А фашистские ночные истребители досаждали нам здорово. Каждую ночь вылетали они на охоту за нашими [305] бомбардировщиками. Где мы ходим, они знали. И вот займут позицию над нашей территорией, как раз по трассе, и кружатся в воздухе — нас поджидают. А мы летим один за одним и, чтобы наши зенитчики в нас не стреляли, время от времени установленного цвета ракеты пускаем. Дескать, смотрите, братки, не стреляйте, я свой. И так как мы ходили на цель большой группой, то вплоть до самого аэродрома в воздухе светились ракеты: то один пальнет, то другой. Немецким летчикам не стоило никакого труда обнаружить нас. Подкрадется снизу, сбоку, чтобы стрелок хвостовой не увидел, и — в упор из пушек...

Тогда мы перестали бросать опознавательные ракеты, но фашистские асы и тут применились: стали искать нас по пламени, что вылетало из наших выхлопных труб.

Надели мы на выхлопные патрубки специальные пламегасители и, чтобы фриц не смог подойти снизу, стали возвращаться домой бреющим полетом. Лететь низко над землей и днем-то опасно, а ночью и того хуже. Были такие случаи, когда самолеты цеплялись винтами за макушки деревьев и падали...

Трудно стало фашистам разыскивать нас по маршруту, и они повадились ходить к нам на аэродром.

Это только на первый взгляд кажется, что такие полеты рискованны. А на самом-то деле риску у них не было почти никакого. Ночь. Темно. Над аэродромом гул от нескольких десятков самолетов, теснота. Чтобы не столкнуться друг с другом, мы включали бортовые огни. Немецкие же истребители не включали. И получалось, что они нас видят, а мы их нет. Если и мелькнет силуэт двухкилевого самолета без огней, стрелять в него опасно: а ну как свой! У нас тоже были двухкилевые самолеты. Кто возьмет на себя такой грех — сбить, может быть, своего же друга?!
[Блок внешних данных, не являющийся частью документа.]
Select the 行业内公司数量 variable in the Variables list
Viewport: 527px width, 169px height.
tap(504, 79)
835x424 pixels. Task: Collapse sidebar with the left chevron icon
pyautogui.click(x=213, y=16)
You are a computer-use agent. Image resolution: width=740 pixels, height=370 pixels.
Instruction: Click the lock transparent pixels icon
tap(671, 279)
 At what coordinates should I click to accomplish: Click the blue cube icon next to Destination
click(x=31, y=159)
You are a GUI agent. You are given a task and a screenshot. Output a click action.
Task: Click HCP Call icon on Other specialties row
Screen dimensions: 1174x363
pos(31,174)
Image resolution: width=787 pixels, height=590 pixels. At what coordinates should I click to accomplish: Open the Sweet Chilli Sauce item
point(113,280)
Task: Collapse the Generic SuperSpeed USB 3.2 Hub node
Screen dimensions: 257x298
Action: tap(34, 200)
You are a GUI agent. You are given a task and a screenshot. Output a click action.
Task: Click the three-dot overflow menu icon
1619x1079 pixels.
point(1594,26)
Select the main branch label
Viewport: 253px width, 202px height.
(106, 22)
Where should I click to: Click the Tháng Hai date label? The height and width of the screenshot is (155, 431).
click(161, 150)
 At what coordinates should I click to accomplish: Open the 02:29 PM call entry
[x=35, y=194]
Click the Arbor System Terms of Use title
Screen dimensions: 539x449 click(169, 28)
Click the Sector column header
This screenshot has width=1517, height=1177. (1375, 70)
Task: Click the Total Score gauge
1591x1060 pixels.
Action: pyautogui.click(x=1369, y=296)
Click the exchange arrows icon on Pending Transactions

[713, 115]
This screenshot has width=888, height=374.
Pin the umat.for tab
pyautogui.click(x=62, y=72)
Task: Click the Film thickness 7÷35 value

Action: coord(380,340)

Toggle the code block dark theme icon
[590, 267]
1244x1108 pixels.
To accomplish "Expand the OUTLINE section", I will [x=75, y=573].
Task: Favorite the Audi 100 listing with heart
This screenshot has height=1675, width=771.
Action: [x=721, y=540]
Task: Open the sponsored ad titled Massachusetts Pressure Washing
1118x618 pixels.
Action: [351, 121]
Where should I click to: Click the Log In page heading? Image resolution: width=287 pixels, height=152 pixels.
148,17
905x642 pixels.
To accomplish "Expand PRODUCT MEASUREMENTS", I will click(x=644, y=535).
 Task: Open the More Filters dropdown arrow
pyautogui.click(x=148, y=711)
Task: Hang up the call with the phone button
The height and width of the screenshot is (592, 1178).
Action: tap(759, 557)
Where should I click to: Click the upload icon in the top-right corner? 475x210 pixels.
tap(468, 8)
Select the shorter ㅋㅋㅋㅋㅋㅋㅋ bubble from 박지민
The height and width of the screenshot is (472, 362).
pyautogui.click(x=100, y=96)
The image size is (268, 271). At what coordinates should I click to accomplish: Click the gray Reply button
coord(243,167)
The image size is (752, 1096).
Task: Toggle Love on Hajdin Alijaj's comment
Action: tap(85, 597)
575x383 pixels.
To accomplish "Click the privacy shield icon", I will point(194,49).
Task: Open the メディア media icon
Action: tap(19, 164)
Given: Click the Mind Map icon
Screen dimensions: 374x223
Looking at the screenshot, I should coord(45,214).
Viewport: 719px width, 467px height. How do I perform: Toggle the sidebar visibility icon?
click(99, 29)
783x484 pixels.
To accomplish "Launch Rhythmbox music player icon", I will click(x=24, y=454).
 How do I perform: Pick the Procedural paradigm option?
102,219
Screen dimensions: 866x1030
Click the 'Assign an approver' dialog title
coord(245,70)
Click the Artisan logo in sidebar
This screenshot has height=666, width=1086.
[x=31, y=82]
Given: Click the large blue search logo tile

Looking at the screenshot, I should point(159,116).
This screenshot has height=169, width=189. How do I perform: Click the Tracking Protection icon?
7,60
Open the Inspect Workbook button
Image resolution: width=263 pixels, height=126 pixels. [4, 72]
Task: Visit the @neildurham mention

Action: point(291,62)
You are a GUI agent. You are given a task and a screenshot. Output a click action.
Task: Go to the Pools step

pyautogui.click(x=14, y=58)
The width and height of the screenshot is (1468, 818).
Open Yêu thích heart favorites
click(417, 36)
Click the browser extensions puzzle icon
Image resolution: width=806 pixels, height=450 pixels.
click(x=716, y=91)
А фашист нас бил. В упор, почти без промаха. И так уж нам хотелось подловить хоть одного.

Однажды, после того, как нас чуть не зажгли на посадке, назначил меня командир полка дежурить по старту.

Проводили мы полк на боевое задание, выключили огни и, чтобы не скучно было, собрались всей командой возле счетверенного пулемета. Сидим, разговариваем. Тихо вокруг, только сверчки стрекочут и в темноте цигарки светятся. И уже переговорили все, все пересказали. И уж [306] сон начал веки смеживать, как вдруг вдали послышался рокот моторов. Я поглядел на часы: может, наши возвращаются? Нет, вроде бы рановато.

— Идет! — сказал пулеметчик.

— Кто идет? — спросил я.

— Фриц.

— Откуда вы знаете?

— Духом чую.

Я только кашлянул с досады. «Духом». Этого мало, чтобы открыть огонь. Мало и неубедительно. Однако меры предосторожности принял.

— Старт не включать! Все по местам! Рассредоточиться. Без моей команды не стрелять!

Самолет приближается, держит курс прямо к летному полю. Прислушиваемся к звуку моторов. Вроде наш, а вроде и не наш.

— Ишь ты! — ворчит пулеметчик. — Идет как домой. — И приготовился к стрельбе.

А я почему-то вспомнил, как встретил неделю назад на одном из аэродромов Героя Советского Союза Александра Молодчего и как он на прощание сказал: «Как-нибудь, возвращаясь с задания, залечу к вам в гости. Примете?»

Еще бы не принять такого героя! А ведь он летает на двухкилевом самолете.

Моторы гудят. Все ближе и ближе. Ждем. Подлетает. Становится в круг. Снижается. И вот уже летит низко-низко, прямо на нас. Кто он? Может, это летчик из соседнего полка и ему нужно срочно сесть? А может, это Молодчий? Ну нет, старт я включать не буду. Не имею права. Здесь люди, и я за них в ответе.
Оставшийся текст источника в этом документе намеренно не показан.